[Collection entries]
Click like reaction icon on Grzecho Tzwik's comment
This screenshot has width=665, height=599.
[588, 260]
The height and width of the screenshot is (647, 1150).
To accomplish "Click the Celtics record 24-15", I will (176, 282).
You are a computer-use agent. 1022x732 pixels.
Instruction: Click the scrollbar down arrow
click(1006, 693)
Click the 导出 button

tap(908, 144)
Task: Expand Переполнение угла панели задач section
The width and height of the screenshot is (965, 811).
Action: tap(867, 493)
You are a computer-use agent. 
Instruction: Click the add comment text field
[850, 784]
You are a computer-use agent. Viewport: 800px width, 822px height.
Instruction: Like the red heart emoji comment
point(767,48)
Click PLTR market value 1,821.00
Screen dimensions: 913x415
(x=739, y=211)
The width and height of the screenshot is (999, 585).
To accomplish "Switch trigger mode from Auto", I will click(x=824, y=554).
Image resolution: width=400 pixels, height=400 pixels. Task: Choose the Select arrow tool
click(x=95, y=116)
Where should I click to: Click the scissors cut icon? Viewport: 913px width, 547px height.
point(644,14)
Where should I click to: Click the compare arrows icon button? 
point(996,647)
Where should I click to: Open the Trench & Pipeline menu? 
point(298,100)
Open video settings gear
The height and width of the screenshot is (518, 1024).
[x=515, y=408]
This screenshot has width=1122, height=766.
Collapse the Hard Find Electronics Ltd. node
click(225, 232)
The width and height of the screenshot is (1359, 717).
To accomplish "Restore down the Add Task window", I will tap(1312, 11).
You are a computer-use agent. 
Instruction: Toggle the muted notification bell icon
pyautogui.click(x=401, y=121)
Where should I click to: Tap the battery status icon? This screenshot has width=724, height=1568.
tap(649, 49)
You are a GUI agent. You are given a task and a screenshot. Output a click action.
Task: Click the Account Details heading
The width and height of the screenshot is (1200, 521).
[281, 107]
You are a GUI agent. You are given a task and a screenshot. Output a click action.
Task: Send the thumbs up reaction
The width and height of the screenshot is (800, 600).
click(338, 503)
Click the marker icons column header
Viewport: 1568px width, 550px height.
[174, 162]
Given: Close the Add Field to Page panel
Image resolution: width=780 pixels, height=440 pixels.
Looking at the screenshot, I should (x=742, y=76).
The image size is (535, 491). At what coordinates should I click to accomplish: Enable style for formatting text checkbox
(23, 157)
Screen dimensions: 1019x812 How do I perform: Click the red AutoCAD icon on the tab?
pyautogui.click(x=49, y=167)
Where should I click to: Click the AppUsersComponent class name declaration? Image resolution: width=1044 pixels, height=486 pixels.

▸ **Work order**
The entries shown above must be reproduced in full, exactly as written.

▸ **Your solution**
Click like reaction icon on Grzecho Tzwik's comment
This screenshot has width=665, height=599.
[588, 260]
The height and width of the screenshot is (647, 1150).
To accomplish "Click the Celtics record 24-15", I will (176, 282).
You are a computer-use agent. 1022x732 pixels.
Instruction: Click the scrollbar down arrow
click(1006, 693)
Click the 导出 button

tap(908, 144)
Task: Expand Переполнение угла панели задач section
The width and height of the screenshot is (965, 811).
Action: tap(867, 493)
You are a computer-use agent. 
Instruction: Click the add comment text field
[850, 784]
You are a computer-use agent. Viewport: 800px width, 822px height.
Instruction: Like the red heart emoji comment
point(767,48)
Click PLTR market value 1,821.00
Screen dimensions: 913x415
(x=739, y=211)
The width and height of the screenshot is (999, 585).
To accomplish "Switch trigger mode from Auto", I will click(x=824, y=554).
Image resolution: width=400 pixels, height=400 pixels. Task: Choose the Select arrow tool
click(x=95, y=116)
Where should I click to: Click the scissors cut icon? Viewport: 913px width, 547px height.
point(644,14)
Where should I click to: Click the compare arrows icon button? 
point(996,647)
Where should I click to: Open the Trench & Pipeline menu? 
point(298,100)
Open video settings gear
The height and width of the screenshot is (518, 1024).
[x=515, y=408]
This screenshot has width=1122, height=766.
Collapse the Hard Find Electronics Ltd. node
click(225, 232)
The width and height of the screenshot is (1359, 717).
To accomplish "Restore down the Add Task window", I will tap(1312, 11).
You are a computer-use agent. 
Instruction: Toggle the muted notification bell icon
pyautogui.click(x=401, y=121)
Where should I click to: Tap the battery status icon? This screenshot has width=724, height=1568.
tap(649, 49)
You are a GUI agent. You are given a task and a screenshot. Output a click action.
Task: Click the Account Details heading
The width and height of the screenshot is (1200, 521).
[281, 107]
You are a GUI agent. You are given a task and a screenshot. Output a click action.
Task: Send the thumbs up reaction
The width and height of the screenshot is (800, 600).
click(338, 503)
Click the marker icons column header
Viewport: 1568px width, 550px height.
[174, 162]
Given: Close the Add Field to Page panel
Image resolution: width=780 pixels, height=440 pixels.
Looking at the screenshot, I should (x=742, y=76).
The image size is (535, 491). At what coordinates should I click to accomplish: Enable style for formatting text checkbox
(23, 157)
Screen dimensions: 1019x812 How do I perform: Click the red AutoCAD icon on the tab?
pyautogui.click(x=49, y=167)
Where should I click to: Click the AppUsersComponent class name declaration? Image resolution: width=1044 pixels, height=486 pixels.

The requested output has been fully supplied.